--- ABOUT THIS TASK ---
What you give back should be exactly the lines from the one with "The width and" through the end of the data, without the pictures.

INFORMATION section start

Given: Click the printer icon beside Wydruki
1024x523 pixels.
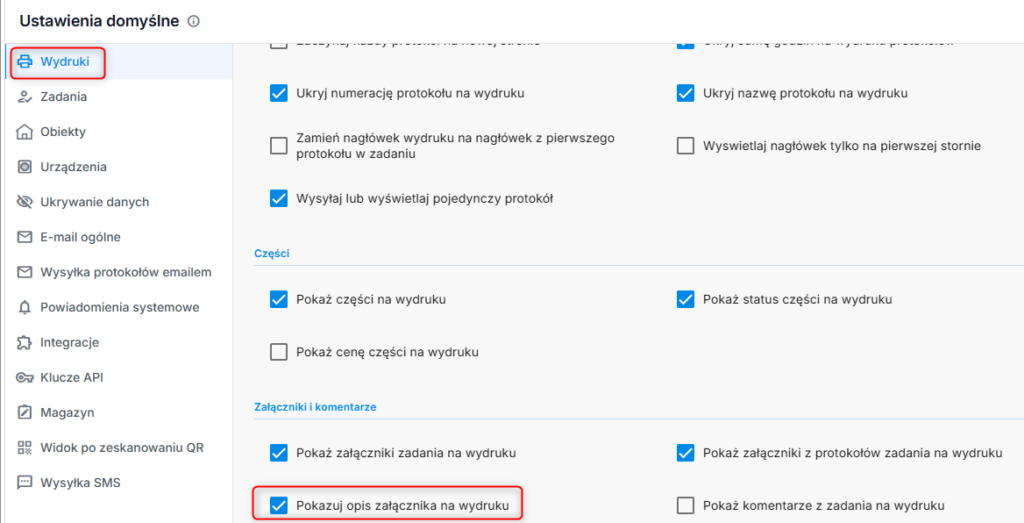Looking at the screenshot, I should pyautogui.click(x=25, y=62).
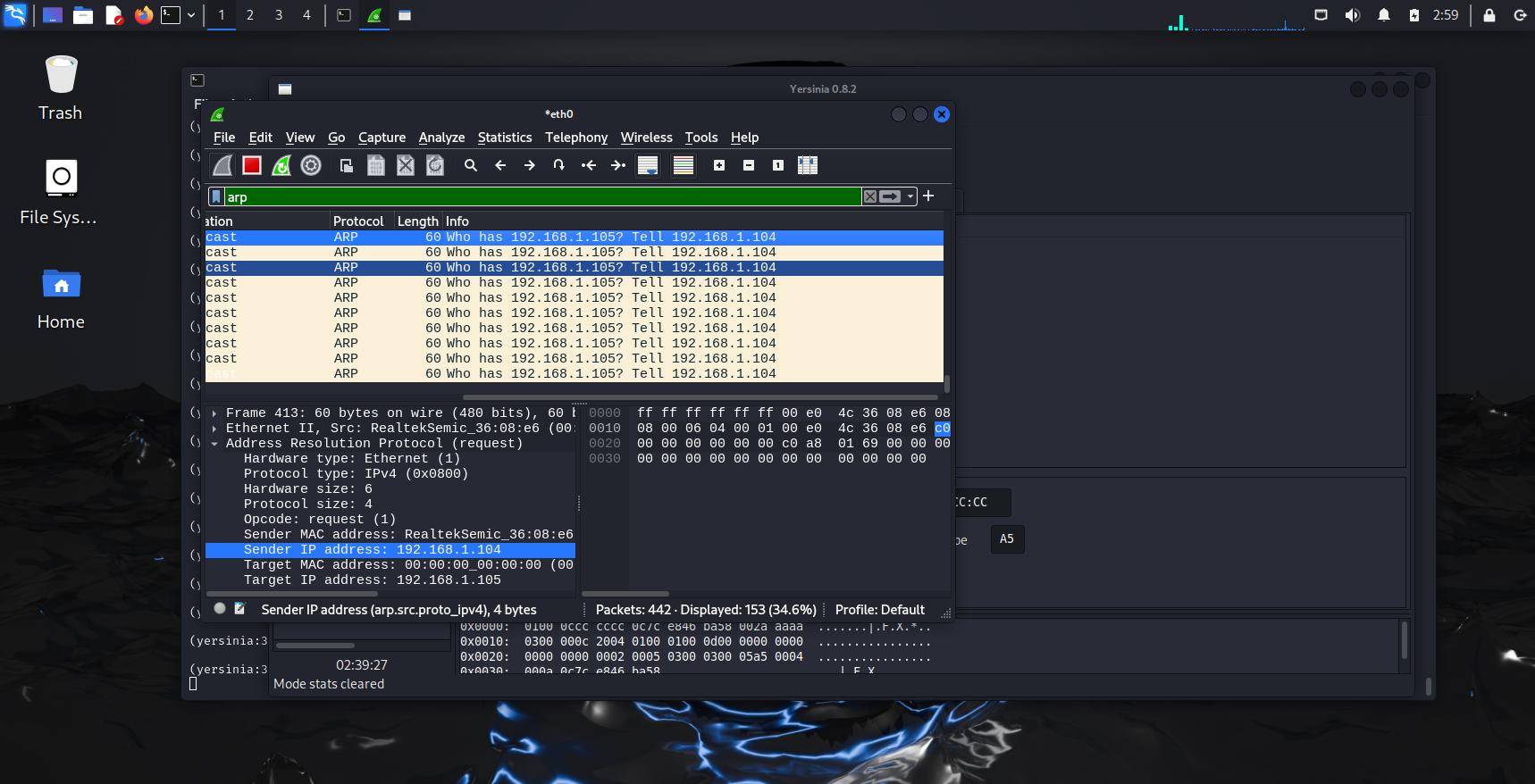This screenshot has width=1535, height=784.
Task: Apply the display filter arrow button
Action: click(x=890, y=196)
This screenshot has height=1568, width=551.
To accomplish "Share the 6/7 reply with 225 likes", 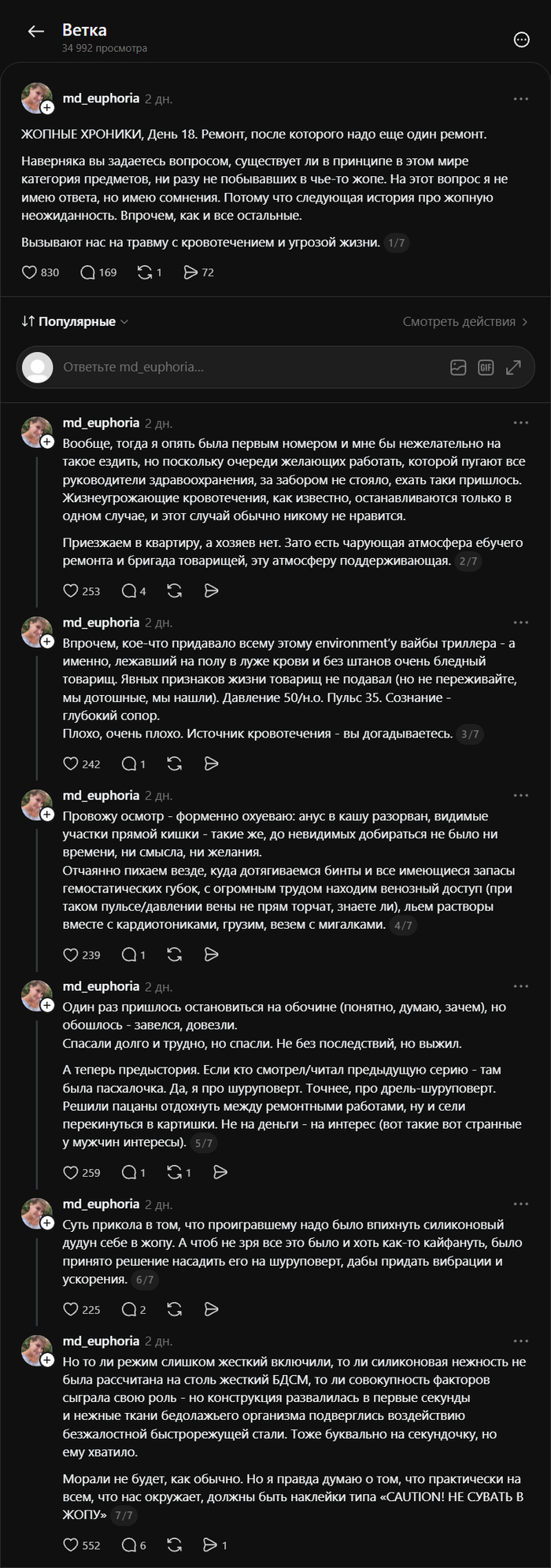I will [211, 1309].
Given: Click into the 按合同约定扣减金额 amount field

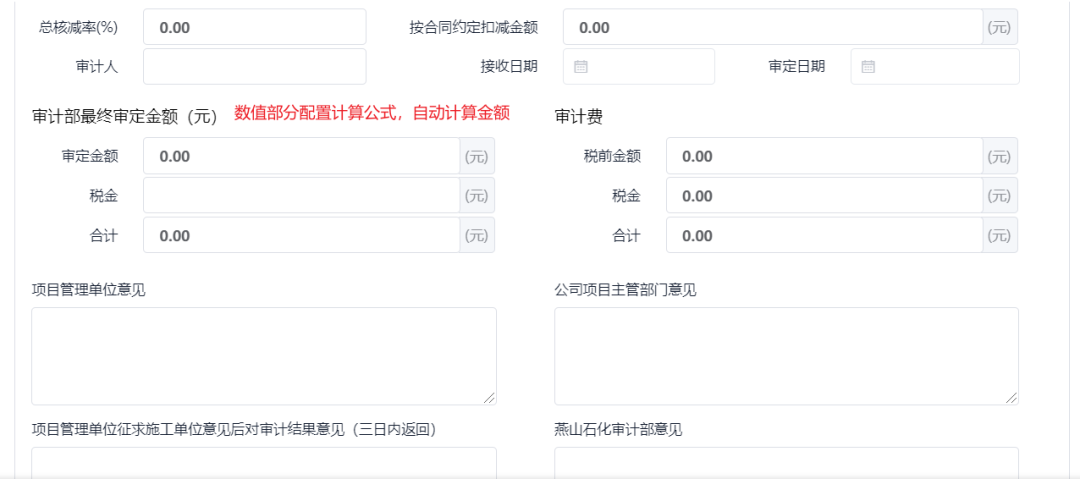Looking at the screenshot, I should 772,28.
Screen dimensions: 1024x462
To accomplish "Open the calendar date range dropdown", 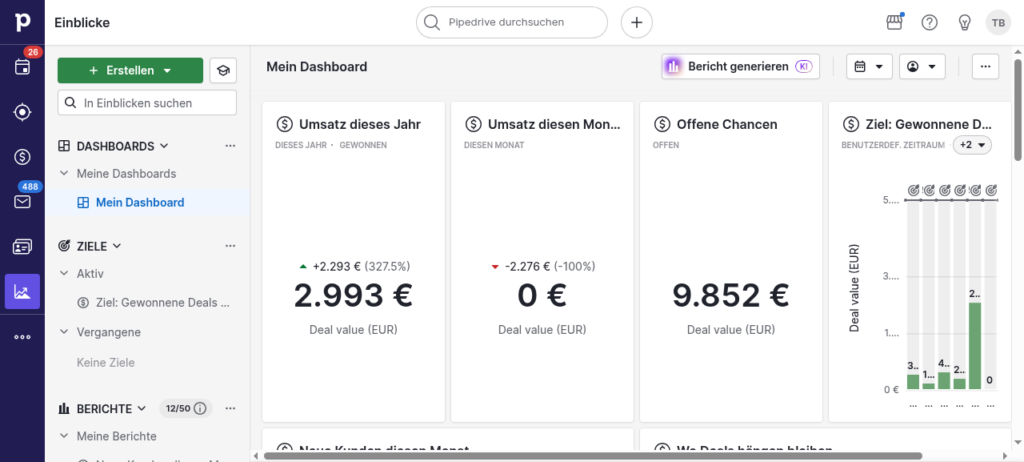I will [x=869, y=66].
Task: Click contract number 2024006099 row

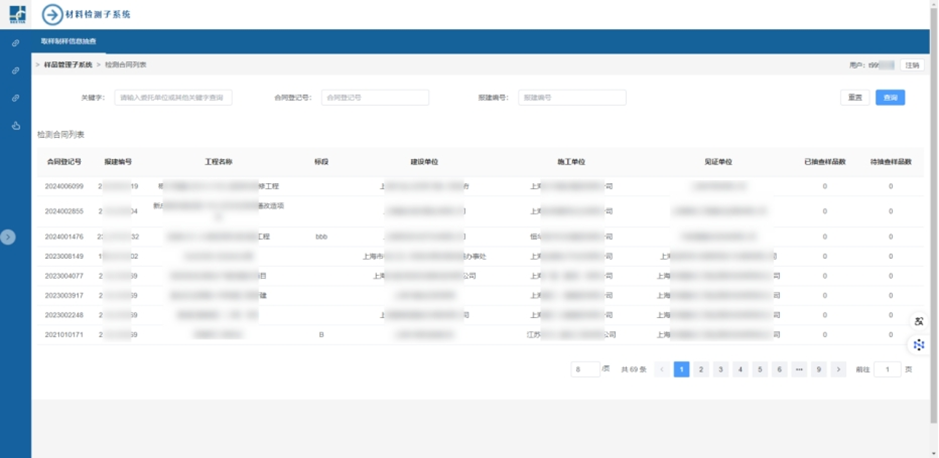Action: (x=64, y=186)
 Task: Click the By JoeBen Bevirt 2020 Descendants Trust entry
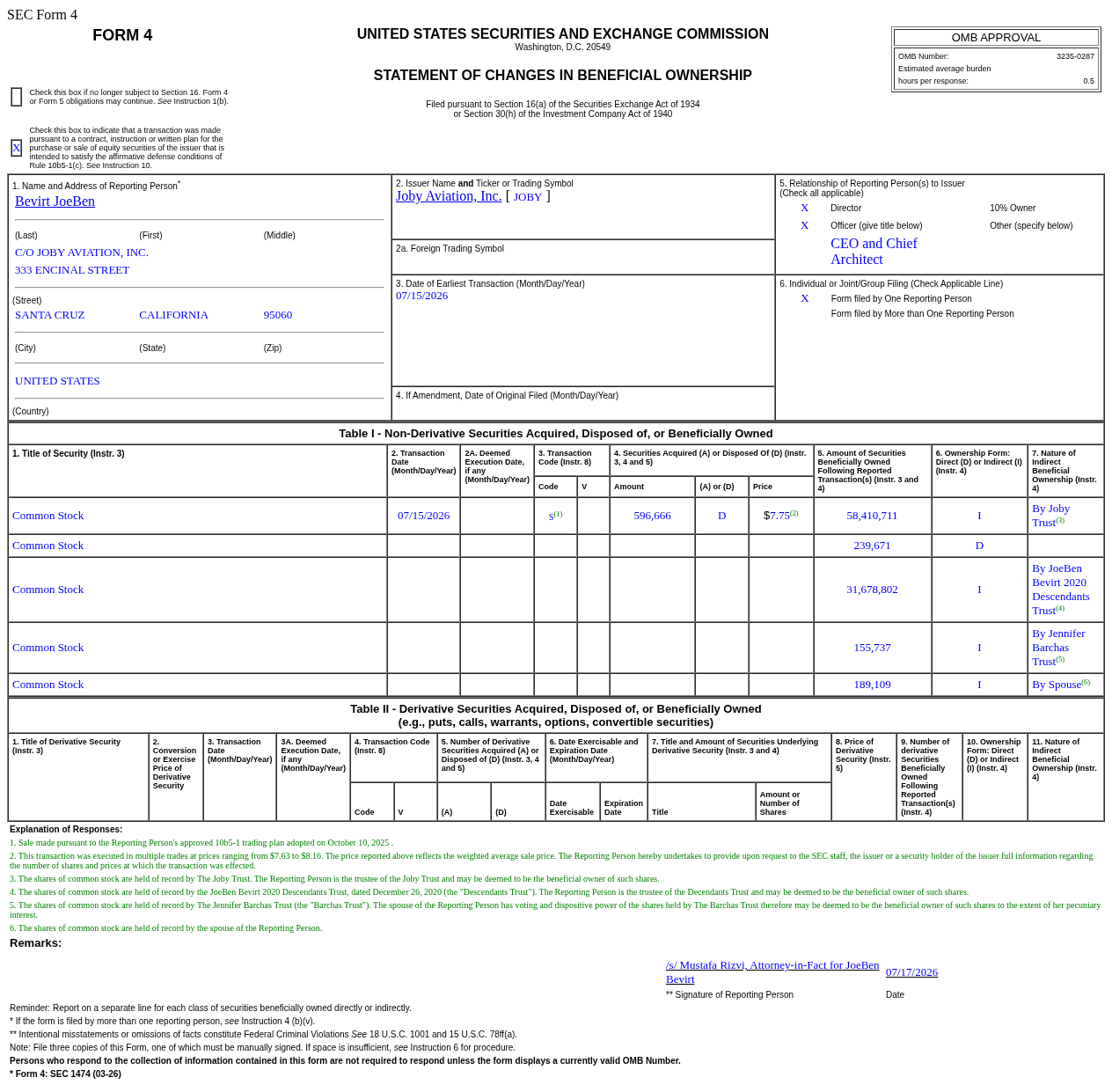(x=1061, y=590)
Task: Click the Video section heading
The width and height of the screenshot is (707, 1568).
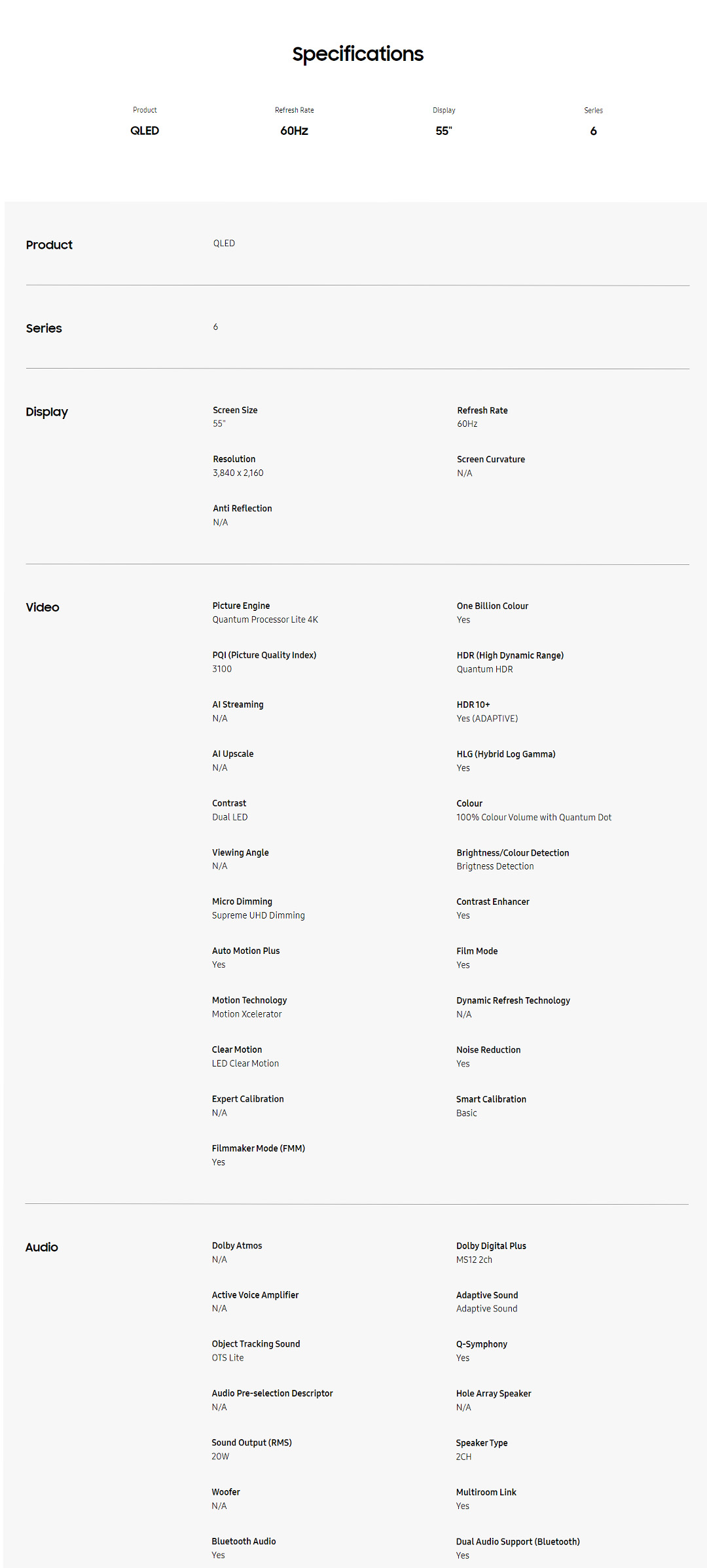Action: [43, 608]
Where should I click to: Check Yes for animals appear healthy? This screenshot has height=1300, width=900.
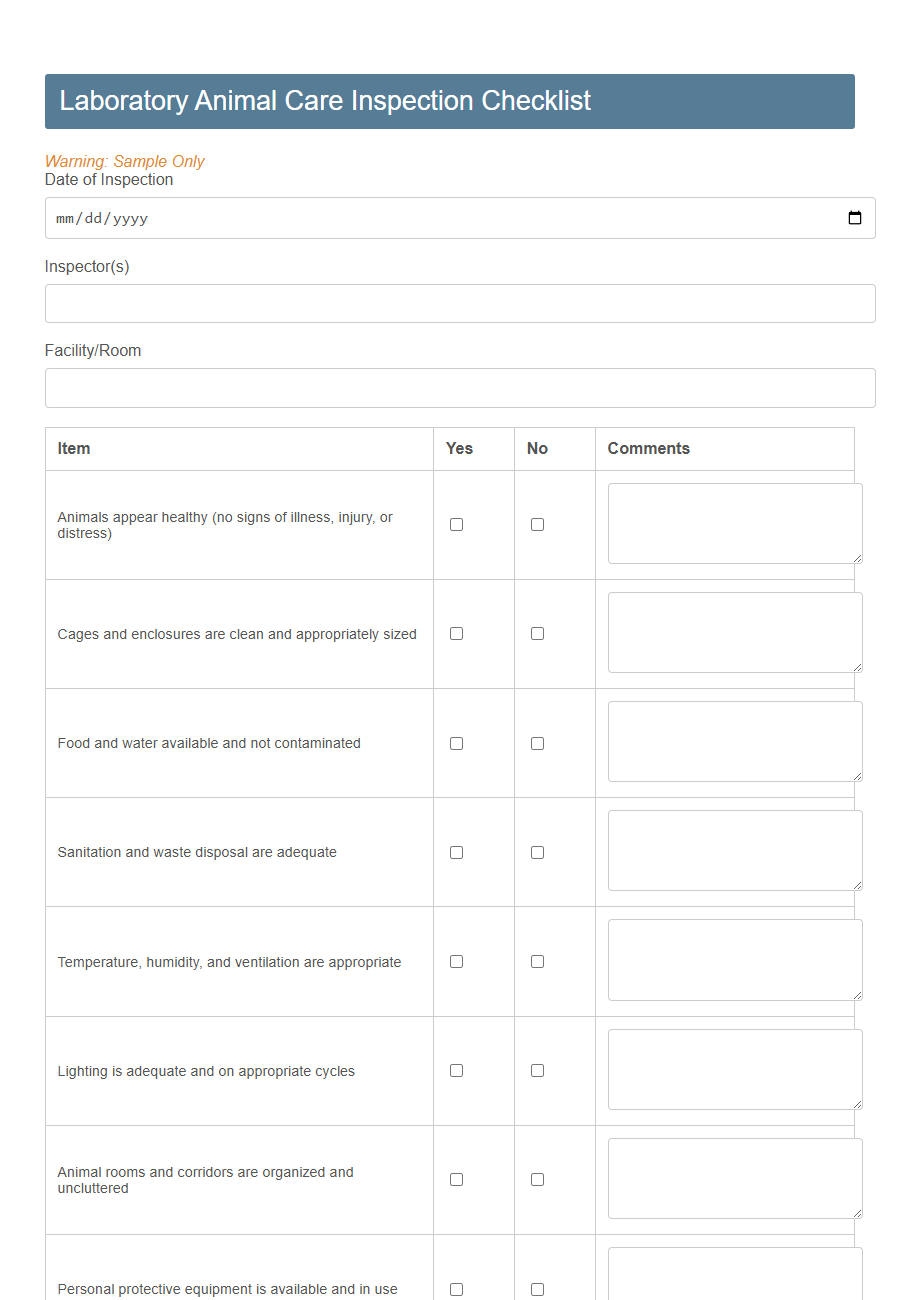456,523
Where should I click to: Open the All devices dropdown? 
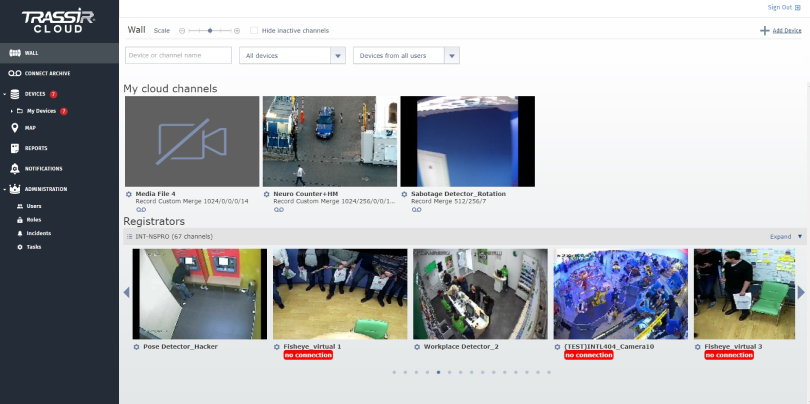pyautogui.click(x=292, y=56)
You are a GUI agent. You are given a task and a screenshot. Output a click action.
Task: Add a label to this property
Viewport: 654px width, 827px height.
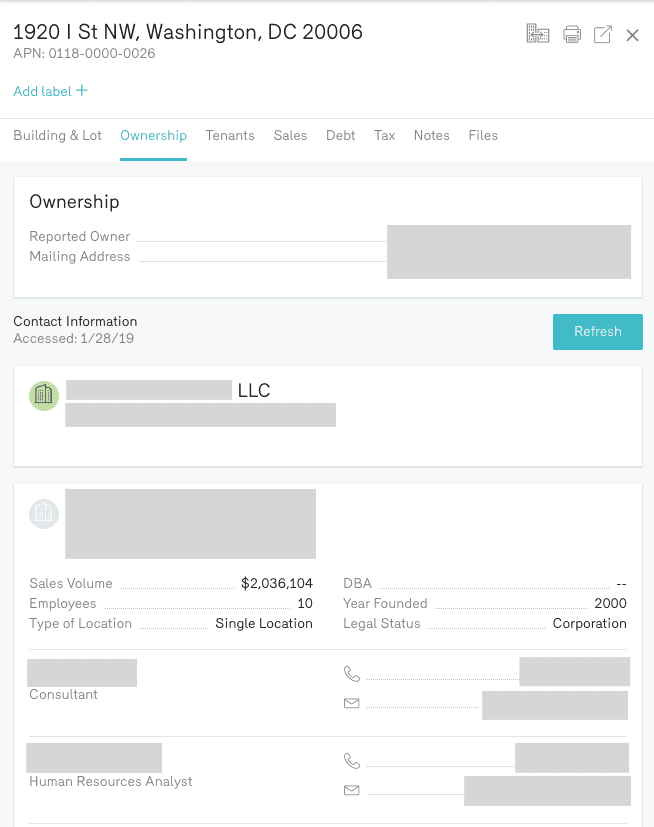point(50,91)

INFORMATION section end

--- TASK RESPONSE ---
The width and height of the screenshot is (707, 1568).
Action: [43, 608]
Where should I click to: Check Yes for animals appear healthy? This screenshot has height=1300, width=900.
456,523
Where should I click to: Open the All devices dropdown? 
pyautogui.click(x=292, y=56)
You are a GUI agent. You are given a task and a screenshot. Output a click action.
Task: Add a label to this property
Viewport: 654px width, 827px height.
point(50,91)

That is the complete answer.